■ What to do ■
Filter the entries, keeping every line with the word "деятельность".

■ Materials provided ■

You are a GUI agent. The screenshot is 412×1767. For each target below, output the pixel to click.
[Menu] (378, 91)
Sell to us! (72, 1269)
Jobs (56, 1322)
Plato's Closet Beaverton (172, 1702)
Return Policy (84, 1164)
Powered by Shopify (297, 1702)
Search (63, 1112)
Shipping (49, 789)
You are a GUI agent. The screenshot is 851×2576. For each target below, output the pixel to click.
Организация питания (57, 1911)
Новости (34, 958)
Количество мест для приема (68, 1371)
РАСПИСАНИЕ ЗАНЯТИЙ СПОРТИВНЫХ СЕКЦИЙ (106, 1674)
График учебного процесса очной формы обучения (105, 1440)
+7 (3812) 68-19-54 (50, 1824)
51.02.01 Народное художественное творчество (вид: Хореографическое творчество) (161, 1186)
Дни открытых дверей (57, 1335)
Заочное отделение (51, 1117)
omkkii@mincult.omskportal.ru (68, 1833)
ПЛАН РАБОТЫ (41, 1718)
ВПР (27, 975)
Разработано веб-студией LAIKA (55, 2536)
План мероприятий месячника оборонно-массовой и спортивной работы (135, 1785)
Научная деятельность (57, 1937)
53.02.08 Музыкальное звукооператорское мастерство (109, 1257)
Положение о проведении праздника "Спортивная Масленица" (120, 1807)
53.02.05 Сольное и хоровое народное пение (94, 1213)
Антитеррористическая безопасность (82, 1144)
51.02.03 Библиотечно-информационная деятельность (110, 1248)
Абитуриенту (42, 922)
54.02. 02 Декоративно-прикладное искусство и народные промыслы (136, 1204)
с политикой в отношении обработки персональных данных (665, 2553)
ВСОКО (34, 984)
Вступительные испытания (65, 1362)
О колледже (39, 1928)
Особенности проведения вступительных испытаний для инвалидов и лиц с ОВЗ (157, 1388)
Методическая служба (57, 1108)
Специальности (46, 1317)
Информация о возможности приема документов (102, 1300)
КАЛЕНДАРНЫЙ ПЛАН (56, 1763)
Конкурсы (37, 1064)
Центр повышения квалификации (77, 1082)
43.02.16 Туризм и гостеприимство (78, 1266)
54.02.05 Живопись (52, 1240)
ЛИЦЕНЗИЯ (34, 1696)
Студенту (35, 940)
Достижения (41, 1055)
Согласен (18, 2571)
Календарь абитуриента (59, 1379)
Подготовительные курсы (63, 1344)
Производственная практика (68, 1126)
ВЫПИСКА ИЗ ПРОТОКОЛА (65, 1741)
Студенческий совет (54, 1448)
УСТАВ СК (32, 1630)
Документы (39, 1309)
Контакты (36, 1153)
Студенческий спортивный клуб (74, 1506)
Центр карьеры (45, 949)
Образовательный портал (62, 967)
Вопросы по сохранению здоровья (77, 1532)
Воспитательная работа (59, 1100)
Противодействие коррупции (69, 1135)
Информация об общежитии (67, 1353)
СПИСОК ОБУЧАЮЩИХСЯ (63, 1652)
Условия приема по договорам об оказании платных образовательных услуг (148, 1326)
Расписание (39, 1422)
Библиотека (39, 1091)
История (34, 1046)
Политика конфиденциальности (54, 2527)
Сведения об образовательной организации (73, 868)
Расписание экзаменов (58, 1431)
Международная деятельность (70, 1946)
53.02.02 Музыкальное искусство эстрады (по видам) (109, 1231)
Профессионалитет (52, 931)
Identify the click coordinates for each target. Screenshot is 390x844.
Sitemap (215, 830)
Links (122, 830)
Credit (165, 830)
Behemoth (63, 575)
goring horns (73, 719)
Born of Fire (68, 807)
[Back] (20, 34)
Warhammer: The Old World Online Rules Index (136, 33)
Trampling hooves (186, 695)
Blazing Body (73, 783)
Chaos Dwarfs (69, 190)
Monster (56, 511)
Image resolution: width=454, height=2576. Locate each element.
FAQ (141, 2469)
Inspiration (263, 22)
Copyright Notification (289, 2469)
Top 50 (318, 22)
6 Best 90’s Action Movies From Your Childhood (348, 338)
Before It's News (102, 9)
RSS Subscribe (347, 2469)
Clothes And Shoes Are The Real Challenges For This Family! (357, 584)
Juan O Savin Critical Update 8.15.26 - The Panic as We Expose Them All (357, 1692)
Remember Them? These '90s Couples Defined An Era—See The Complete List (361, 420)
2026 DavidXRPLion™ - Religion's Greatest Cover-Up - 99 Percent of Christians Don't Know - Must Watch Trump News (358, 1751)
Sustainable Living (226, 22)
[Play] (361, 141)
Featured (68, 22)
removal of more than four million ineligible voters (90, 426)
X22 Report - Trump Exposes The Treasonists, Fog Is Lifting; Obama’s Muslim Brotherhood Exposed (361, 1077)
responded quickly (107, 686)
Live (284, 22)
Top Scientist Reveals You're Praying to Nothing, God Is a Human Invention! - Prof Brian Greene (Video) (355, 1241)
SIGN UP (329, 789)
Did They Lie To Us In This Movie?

■ Answer to the problem ■
Научная деятельность (57, 1937)
51.02.03 Библиотечно-информационная деятельность (110, 1248)
Международная деятельность (70, 1946)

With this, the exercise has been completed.